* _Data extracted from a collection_
## start

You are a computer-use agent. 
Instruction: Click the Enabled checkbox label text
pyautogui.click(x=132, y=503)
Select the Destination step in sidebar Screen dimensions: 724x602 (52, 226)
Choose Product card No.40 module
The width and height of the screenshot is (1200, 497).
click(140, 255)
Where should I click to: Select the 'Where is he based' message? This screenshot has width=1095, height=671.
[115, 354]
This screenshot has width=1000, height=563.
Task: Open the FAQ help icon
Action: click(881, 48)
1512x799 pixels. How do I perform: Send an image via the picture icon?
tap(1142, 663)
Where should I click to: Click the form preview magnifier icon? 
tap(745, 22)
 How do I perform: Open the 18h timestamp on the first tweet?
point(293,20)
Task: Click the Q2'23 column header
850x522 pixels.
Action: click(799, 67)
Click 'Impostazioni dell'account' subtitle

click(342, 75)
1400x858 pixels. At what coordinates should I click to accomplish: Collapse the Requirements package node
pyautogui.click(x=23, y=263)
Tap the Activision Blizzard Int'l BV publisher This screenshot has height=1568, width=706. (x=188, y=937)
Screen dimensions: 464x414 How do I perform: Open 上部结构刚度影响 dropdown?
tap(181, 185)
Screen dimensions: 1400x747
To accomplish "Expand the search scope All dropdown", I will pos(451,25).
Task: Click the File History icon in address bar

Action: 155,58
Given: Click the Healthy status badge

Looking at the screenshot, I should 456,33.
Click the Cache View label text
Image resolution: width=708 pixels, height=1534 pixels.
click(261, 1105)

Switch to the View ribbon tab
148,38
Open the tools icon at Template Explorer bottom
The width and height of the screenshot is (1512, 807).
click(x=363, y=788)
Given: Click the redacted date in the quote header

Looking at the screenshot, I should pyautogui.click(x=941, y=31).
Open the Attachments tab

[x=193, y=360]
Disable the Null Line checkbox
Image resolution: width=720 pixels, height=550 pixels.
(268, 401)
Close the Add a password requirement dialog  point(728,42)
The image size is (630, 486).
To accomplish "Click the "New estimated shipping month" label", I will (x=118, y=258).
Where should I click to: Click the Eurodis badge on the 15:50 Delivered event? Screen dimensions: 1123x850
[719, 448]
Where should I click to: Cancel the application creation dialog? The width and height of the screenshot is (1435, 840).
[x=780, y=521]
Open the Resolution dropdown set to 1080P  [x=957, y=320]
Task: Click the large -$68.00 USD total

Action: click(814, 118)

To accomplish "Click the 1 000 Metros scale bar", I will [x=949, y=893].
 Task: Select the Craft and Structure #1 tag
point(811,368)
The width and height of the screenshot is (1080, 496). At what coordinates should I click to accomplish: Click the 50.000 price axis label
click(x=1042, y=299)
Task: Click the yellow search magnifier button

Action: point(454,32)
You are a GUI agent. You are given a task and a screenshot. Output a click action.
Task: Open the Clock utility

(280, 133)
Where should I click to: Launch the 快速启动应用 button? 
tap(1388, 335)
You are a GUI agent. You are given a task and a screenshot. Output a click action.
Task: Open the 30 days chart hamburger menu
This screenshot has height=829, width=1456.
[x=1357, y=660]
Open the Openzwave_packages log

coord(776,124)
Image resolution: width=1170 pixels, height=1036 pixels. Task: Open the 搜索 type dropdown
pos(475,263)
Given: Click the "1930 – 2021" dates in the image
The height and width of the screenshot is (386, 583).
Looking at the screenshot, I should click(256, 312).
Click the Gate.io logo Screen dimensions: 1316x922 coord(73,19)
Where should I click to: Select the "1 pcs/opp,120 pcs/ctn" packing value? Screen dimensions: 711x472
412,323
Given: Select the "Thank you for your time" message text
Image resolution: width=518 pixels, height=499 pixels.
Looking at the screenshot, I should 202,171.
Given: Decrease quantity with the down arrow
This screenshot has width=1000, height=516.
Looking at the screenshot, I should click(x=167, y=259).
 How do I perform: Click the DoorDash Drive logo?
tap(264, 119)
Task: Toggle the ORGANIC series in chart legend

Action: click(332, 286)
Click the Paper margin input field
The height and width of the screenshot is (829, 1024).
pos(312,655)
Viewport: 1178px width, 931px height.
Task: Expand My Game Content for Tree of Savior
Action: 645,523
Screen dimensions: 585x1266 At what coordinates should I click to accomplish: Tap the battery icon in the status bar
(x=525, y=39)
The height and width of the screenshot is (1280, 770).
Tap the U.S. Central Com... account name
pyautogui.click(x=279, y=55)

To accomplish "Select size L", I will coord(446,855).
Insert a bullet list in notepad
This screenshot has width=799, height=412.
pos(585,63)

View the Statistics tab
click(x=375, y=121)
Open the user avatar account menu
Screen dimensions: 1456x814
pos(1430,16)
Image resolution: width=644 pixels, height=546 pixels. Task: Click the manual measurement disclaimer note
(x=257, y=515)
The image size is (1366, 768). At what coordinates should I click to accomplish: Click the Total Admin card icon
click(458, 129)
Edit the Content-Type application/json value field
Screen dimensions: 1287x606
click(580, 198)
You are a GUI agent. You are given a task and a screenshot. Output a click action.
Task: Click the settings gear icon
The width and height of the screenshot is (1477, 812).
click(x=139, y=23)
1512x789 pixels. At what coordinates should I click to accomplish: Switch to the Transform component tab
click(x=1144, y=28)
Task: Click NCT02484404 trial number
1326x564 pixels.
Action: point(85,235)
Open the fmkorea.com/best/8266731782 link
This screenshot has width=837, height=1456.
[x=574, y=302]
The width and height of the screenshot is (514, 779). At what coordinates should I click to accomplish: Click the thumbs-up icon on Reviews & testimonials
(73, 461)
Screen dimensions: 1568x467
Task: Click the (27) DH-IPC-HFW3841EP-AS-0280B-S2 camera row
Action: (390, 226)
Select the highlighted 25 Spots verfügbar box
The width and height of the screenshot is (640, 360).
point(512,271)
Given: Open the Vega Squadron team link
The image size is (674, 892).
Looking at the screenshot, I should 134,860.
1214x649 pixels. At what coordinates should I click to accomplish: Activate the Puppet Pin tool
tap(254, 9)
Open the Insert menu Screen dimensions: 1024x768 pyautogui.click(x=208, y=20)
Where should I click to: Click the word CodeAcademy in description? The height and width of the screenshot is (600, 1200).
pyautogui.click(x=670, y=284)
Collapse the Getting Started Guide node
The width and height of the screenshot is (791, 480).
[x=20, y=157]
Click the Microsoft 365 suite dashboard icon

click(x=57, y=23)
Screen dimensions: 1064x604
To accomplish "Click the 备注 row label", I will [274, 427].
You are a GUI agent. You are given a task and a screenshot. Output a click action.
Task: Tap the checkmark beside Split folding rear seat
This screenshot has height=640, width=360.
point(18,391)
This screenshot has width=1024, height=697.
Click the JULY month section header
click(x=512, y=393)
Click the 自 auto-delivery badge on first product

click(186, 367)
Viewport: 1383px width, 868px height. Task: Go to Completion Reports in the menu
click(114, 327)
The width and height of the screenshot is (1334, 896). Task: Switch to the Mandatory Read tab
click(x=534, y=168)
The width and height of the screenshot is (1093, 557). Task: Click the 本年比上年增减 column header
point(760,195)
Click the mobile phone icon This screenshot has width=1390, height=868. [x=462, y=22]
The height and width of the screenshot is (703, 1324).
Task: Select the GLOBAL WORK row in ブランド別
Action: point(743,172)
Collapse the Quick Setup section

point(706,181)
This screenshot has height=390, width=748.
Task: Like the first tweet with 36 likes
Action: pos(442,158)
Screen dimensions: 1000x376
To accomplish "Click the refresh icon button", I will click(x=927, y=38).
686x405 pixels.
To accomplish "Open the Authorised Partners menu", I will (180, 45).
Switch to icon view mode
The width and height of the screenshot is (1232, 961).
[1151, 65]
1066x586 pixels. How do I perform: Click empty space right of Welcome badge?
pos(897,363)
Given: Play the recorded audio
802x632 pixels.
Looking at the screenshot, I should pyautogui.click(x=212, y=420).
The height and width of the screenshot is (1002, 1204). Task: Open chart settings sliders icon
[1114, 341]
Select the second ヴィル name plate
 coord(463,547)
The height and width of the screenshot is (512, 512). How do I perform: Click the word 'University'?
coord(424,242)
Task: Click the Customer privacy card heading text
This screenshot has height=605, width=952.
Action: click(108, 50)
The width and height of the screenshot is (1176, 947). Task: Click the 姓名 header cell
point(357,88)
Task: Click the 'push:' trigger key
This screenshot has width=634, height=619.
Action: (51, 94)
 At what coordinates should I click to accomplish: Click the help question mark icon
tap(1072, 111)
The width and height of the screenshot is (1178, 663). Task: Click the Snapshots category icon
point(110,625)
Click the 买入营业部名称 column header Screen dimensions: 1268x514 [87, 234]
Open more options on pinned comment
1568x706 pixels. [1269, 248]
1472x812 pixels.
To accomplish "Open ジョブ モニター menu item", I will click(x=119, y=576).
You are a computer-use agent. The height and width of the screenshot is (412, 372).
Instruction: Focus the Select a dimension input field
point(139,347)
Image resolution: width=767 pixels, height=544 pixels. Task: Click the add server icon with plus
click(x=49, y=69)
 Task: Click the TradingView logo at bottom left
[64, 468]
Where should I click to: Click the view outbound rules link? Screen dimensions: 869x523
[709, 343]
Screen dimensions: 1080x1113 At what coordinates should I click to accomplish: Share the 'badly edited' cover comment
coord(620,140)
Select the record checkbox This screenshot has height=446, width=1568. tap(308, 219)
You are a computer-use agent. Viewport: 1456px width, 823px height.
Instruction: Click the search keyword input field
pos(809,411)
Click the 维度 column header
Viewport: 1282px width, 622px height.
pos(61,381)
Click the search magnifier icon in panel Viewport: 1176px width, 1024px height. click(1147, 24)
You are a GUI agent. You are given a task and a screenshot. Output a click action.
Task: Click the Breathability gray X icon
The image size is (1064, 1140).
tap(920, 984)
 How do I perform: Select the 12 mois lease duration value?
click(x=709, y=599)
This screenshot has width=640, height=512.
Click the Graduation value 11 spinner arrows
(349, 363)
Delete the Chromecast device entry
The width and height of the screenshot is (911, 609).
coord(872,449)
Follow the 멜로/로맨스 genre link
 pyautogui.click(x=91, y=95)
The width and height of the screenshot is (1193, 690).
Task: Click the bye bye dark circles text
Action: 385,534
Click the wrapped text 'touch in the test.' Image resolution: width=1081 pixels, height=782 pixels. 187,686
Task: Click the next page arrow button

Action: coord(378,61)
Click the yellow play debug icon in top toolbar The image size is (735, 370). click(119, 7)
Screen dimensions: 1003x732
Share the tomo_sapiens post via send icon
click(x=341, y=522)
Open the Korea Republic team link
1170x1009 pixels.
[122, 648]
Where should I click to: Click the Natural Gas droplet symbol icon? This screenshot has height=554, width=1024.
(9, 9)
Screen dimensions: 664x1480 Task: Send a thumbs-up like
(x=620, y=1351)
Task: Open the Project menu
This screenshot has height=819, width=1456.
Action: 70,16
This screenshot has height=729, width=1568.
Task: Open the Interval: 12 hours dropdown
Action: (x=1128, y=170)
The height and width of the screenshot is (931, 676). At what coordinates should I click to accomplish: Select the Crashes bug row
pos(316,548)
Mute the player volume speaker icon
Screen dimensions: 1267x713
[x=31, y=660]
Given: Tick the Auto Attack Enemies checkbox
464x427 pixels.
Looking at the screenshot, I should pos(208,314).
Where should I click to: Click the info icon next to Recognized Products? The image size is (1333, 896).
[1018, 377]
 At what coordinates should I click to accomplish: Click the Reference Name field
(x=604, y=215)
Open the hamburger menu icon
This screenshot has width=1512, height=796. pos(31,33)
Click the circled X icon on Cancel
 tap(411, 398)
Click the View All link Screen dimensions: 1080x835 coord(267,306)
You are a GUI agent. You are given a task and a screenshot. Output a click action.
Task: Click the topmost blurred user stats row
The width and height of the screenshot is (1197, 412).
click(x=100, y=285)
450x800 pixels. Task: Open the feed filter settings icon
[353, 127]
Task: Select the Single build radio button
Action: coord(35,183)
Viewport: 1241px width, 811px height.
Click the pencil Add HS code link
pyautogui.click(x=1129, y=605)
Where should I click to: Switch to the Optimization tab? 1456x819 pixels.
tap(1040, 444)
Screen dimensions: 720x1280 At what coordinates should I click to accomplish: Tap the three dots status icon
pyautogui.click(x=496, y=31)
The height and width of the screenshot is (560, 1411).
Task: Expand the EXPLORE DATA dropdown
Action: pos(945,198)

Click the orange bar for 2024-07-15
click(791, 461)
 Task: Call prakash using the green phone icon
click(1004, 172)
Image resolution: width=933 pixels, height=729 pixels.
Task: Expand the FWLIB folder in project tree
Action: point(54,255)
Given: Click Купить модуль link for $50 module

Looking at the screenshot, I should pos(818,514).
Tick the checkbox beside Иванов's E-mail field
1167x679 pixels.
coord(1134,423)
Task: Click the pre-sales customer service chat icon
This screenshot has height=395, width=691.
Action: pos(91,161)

## end

* _Exercise instructions_
Which lines in the rows above contain the word "header"? List each of them in full, treating uppercase and lowercase letters as distinct.

* _Task response_
Task: Click the Q2'23 column header
Given: Click the redacted date in the quote header
Click the JULY month section header
The width and height of the screenshot is (1093, 557). Task: Click the 本年比上年增减 column header
The width and height of the screenshot is (1176, 947). Task: Click the 姓名 header cell
Click the 买入营业部名称 column header Screen dimensions: 1268x514 [87, 234]
Click the 维度 column header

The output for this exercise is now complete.